__Instructions for the task__
Summarize the passage on satire of public figures in two sentences.

__Passage shown__
# # #

To be sure, in other areas of the law, the specific intent to inflict emotional harm enjoys no protection. But with respect to speech concerning public figures, penalizing the intent to inflict emotional harm, without also requiring that the speech that inflicts that harm to be false, would subject political cartoonists and other satirists to large damage awards. “The appeal of the political cartoon or caricature is often based on exploitation of unfortunate physical traits or politically embarrassing events – an exploitation often calculated to injure the feelings of the subject of the portrayal”. This was certainly true of the cartoons of Thomas Nast, who skewered Boss Tweed in the pages of Harper’s Weekly. From a historical perspective, political discourse would have been considerably poorer without such cartoons.

Even if Nast’s cartoons were not particularly offensive, Falwell argued that the Hustler parody advertisement in this case was so “outrageous” as to take it outside the scope of First Amendment protection. But “outrageous” is an inherently subjective term, susceptible to the personal taste of the jury empaneled to decide a case. Such a standard “runs afoul of our longstanding refusal to allow damages to be awarded because the speech in question may have an adverse emotional impact on the audience”. So long as the speech at issue is not “obscene” and thus not subject to First Amendment protection, it should be subject to the actual-malice standard when it concerns public figures.

# # #

__Dataset content__
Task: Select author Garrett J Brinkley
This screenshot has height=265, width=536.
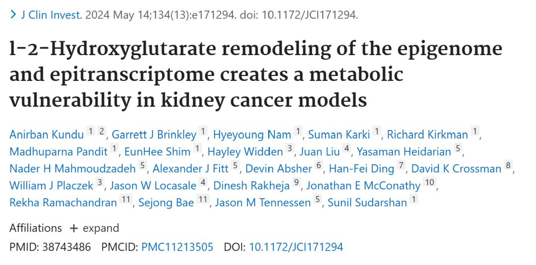Action: [x=154, y=134]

# # #

__Completed exercise__
Punishing speech about public figures for intending to cause emotional harm, without also requiring that the speech be false, would expose political cartoonists and satirists to large damage awards, even though cartoons like Thomas Nast's attacks on Boss Tweed have enriched political discourse. Falwell argued that the Hustler parody was too "outrageous" for First Amendment protection, but "outrageous" is a subjective standard, so speech about public figures that is not obscene should be judged under the actual-malice standard.